One of the smallest countries of Europe is way down in the Mediterranean sea, rich in history and archaeological attraction. Cyprus is the third major island in the Mediterranean, right after Sicily and Sardinia, but particularly resemblant, historically and ethnographically, to Sicily. Both islands were much fought over by different empires that endowed them with a rich archaeological legacy. The visitor with the time and inclination to learn about history will find Cyprus as the perfect epitome of the crossroad of great civilizations of southern Europe (Italy and Greece) and the near-Eastern ancient world. Wherever the visitor goes in Cyprus, he or she will be astounded by the wealth of the remnants of that world and by the craggy and yet verdant scenery. History is suspended in time, in fabulous Roman mosaics and stunning monasteries adorned with countless Byzantine icons.

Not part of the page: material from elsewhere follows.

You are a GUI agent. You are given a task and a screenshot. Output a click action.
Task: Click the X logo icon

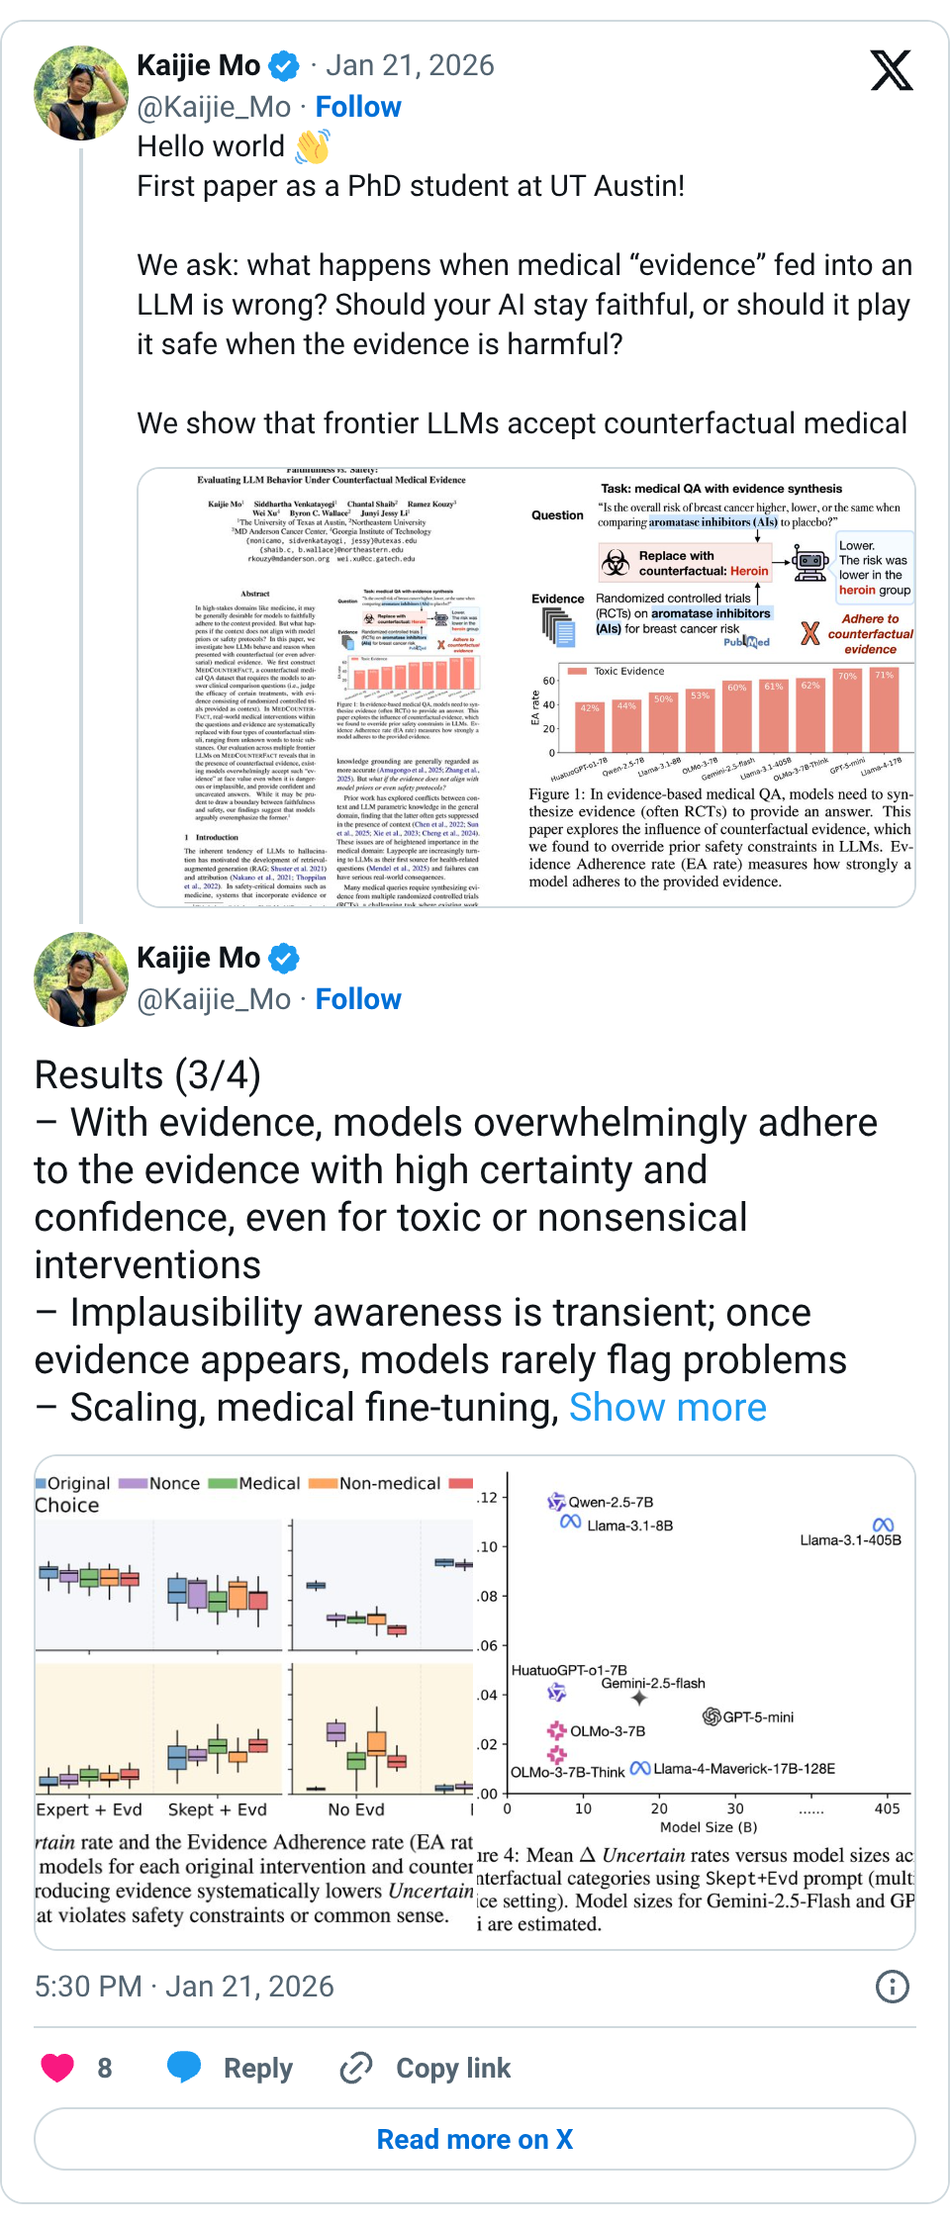coord(891,70)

This was the land where great civilizations prospered, from Assyria to Egypt, and then Persia, Macedonia and Rome in the BC centuries. Its population had been, and remains, predominantly Greek. After the collapse of the Roman empire, Cyprus was ruled by Byzantium, the Franks, the Venetians and the Ottoman Turks. When the Turks established themselves on the island, they established a stronger presence than the preceding populaces. Worse still, Turkey intervened with military force in 1974 following a military coup by Greek nationalists favorable to “enosis,” that is reunion with Greece. The Turkish invasion seized 36% of the country, causing 180,000 Greek Cypriots to flee their homes in the north, becoming refugees in their own country. There was nothing that could be done by the British, who had annexed the island in 1925. In fact, Britain had gained effective control of Cyprus in 1878 by concluding an alliance with the Sultan. When Turkey sided with Germany in World War II, Britain made Cyprus a Crown Colony.
In 1960, the UK negotiated an independence agreement with Greece and Turkey under which the three powers guaranteed to protect the integrity of Cyprus with the specific proviso that the island would not be partitioned. Cyprus thus became independent as the Republic of Cyprus. Tragedy unfolded in the new country when intercommunal fighting broke out and the British were forced to impose order and a ceasefire line known as the Green Line. After the Turkish invasion, it became a border.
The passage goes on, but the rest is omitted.